Les partis-pris du réalisateur épousent le plus souvent les flux et les reflux des affects hypertrophiés par la présence encombrante de la jeune femme confrontée à la placidité d’une mère adepte du statu quo reposant, comme la plupart des autres membres de cette famille (dont Jean, mari effacé et père consentant). Longs plans-séquences en particulier pour les scènes de repas alternent avec des scènes découpées et mobiles au diapason des embardées sentimentales, des mouvements brusques ou des humeurs changeantes.

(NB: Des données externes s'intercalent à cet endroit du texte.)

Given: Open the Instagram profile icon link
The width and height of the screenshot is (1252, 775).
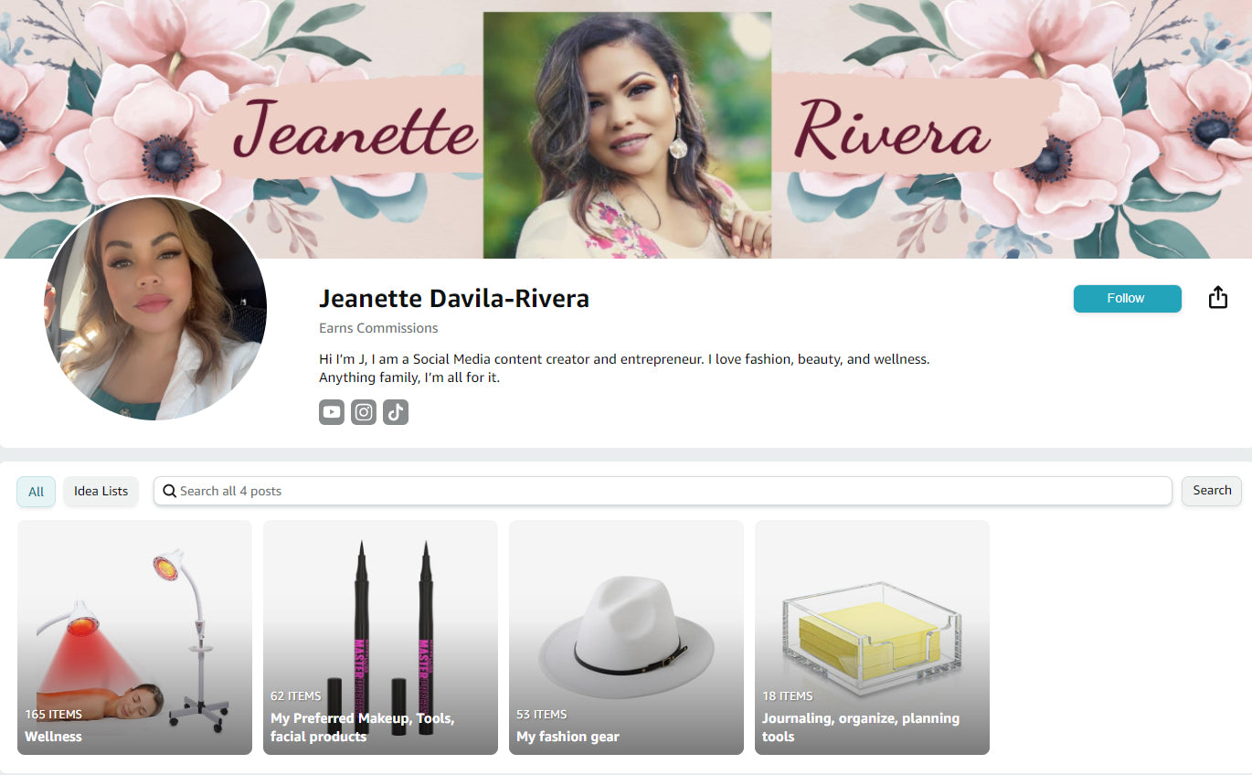Looking at the screenshot, I should [x=364, y=412].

Au-delà du tourbillon de gaité et de légèreté, rêvé par la mère pour son anniversaire, nous sommes peu à peu emportés par des mouvements plus profonds mettant au jour à la fois l’énergie vitale circulant au sein de cette famille fantasque et les effets dévastateurs des carences affectives et d’une distribution aléatoire de la tendresse.
La folie de Claire réside dans son désir irraisonné de réparation par une nouvelle répartition des rôles. Et de l’argent.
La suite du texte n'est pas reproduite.